## TASK REQUIREMENTS
Nothing but the lines from the one with "Where should I click to: Select" down to the one with "You are a computer-use" should be returned, exactly and with both ends included, from the material below.

## DATA FOR REVIEW
= = =
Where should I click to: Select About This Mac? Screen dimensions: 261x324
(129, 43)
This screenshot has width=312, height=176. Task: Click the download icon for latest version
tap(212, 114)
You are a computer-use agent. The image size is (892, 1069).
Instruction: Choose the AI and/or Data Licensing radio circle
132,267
= = =
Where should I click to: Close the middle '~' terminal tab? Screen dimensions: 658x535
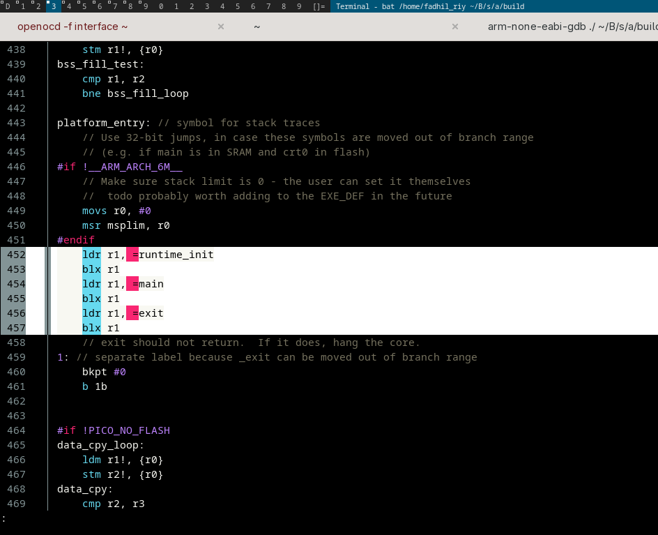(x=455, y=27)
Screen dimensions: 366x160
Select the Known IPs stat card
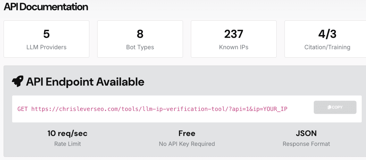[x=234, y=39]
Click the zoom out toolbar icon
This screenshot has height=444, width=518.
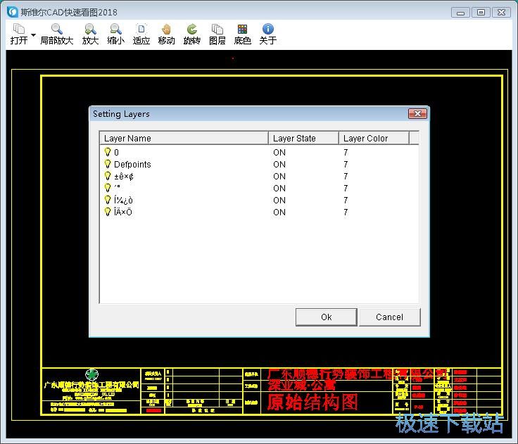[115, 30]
= = =
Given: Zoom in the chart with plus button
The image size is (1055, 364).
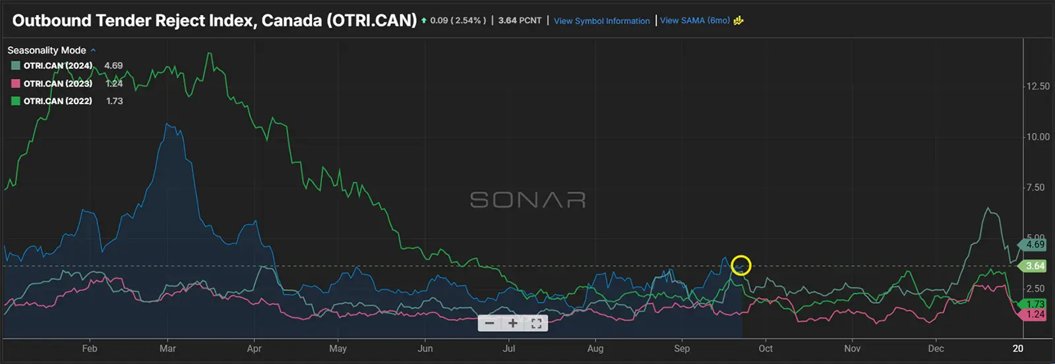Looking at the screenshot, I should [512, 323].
= = =
## COMPLETED TASK
Where should I click to: Select About This Mac? Screen dimensions: 261x324
(129, 43)
This screenshot has width=312, height=176. Task: Click the download icon for latest version
tap(212, 114)
You are a computer-use agent. The image size is (892, 1069).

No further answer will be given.